Oft habe ich in diesem Jahr die unfaire und überharte Fahrweise einiger Fahrer kritisiert. Heute möchte ich mich aber auch einmal lobend aussprechen. Diesmal wurden die Zweikämpfe hart, aber fair ausgetragen. Es waren zwei wirklich sehr faire und damit spannende Rennen.

2 Kommentare zu “DMV Kart Championship in Wittgenborn”

    1. Botho G. Wagner 3. September 2009 um 08:41

      Schön, dass hier mal den Fahrern für ihre Fairness ein Lob ausgesprochen wird.
      In Wittgenborn beim DMV-Championship waren auch wieder "Sachrichter" im Einsatz, das sind erfahrene Leute, meist Spoko, die verteilt um die Rennstrecken ihre Beobachtungen über Funk der Rennleitung und den Spoko melden. Das wirkt unglaublich!
      Eine Veröffentlichung der Sportstrafen und Verwarnungen(!), wie bei der RMC, wo jetzt auch Sachrichter unterwegs sind, bringt auch mehr Vorsicht. Wenn dann noch bei Häufung der Einträge ein Aussetzten für ein Rennen droht, ist das schon ein Mittel zum Erreichen von mehr Fairness.
      Es gibt noch mehr Möglichkeiten -man muss nur wollen.
      Die Sache mit den +10sec ist recht stumpf: Ist der Mann schnell unterwegs im Gegensatz zu den Kollegen, kann er diese Zeit auch wieder hereinfahren... Da riskiert schon mancher was.
      Liedolsheim-Unfall:
      Die Schalter sind sehr schnell geworden und wenn jetzt die erste Kurve weit weg ist vom Start, dann kommen sie dort doch noch unsortiert im Pulk an und Berührungen sind schnell möglich. Siehe auch Hahn und Wackersdorf.
      Zwei Gesprächspunkte ergeben sich aus dieser Sicht: KZ2 sollte langsamer werden (wohl nicht einfach durchzusetzen)oder der Start muss näher an die erste Kurve herangerückt werden.
      Ich wünsche allen Fahrerinnen und Fahrern ein gutes Saisonende -und denkt an 50-Jahre-Kartsport in Deutschland Ende April in Oppenrod. Superevent für Veteranen und aktuelle Karts aller Klassen! Hohe Auslandsbeteiligung wird erwartet -und eventuell sogar ein Länderkampf!
      Botho G. Wagner

    1. Volker 3. September 2009 um 12:58

      Hallo Herr Wagner,

      vielen Dank für den Kommentar.
      Was die Fairness der Fahrer angeht, kann ich den Verantwortlichen nur sagen: Na bitte, es geht doch wenn man nur will. Die Androhung von drastischen Strafen (und natürlich auch deren Durchsetzung) bewirkt Wunder.
      Leider greift der ADAC noch nicht so durch. Das Masters-Filnale in Kerpen war in beiden Läufen, besonders aber im zweiten Lauf der KF2, wieder geprägt von sehr vielen rüden Rempeleien, die leider nicht geahndet wurden.
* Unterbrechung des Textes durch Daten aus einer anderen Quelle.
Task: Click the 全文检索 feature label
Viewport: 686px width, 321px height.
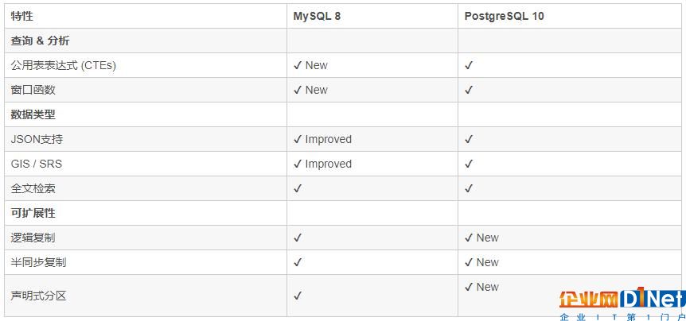Action: tap(33, 188)
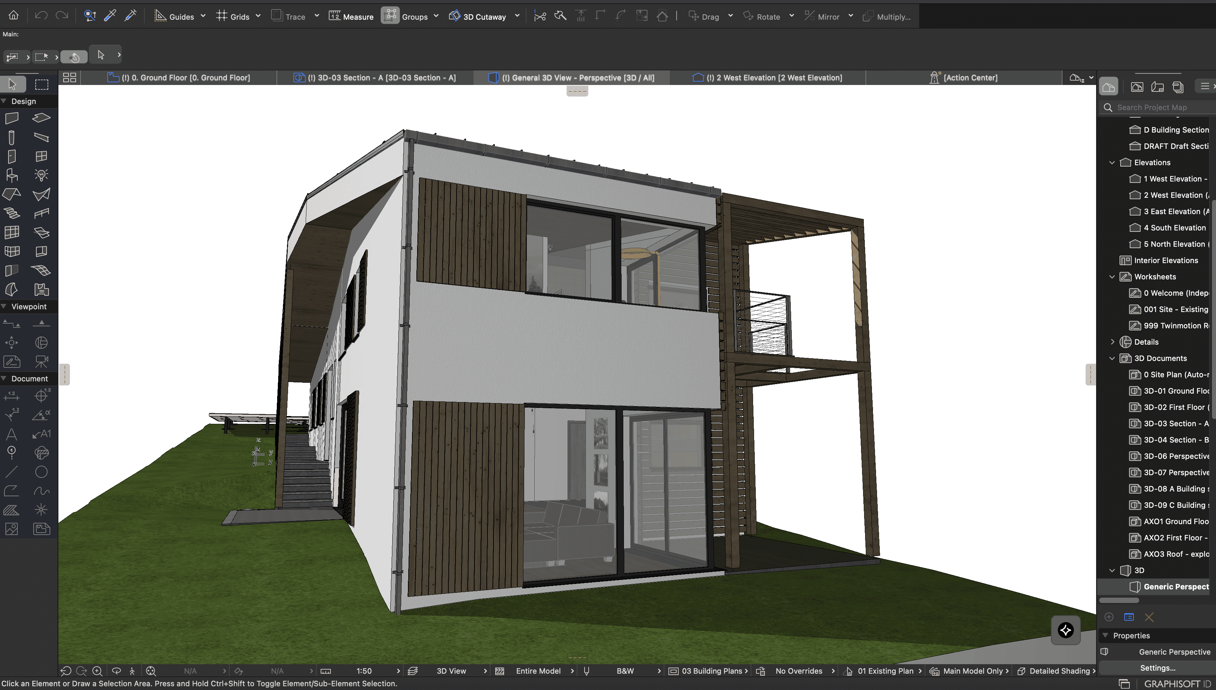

      Was die Sicherheit betrifft denke ich, kann man die KZ2, aber auch die KF-Klassen nicht derart langsam machen, dass in der ersten Kurve die Sicherheit wesentlich erhöht wird. Eine Verlegung des Starts näher an die erste Kurve ist da eine bessere Lösung und sehr einfach umzusetzen.

      50 Jahre Kartsport in Deutschland. Ich denke, es wird ein sehr schönes Event. Wie es aussieht, werden auch wir daran teilnehmen.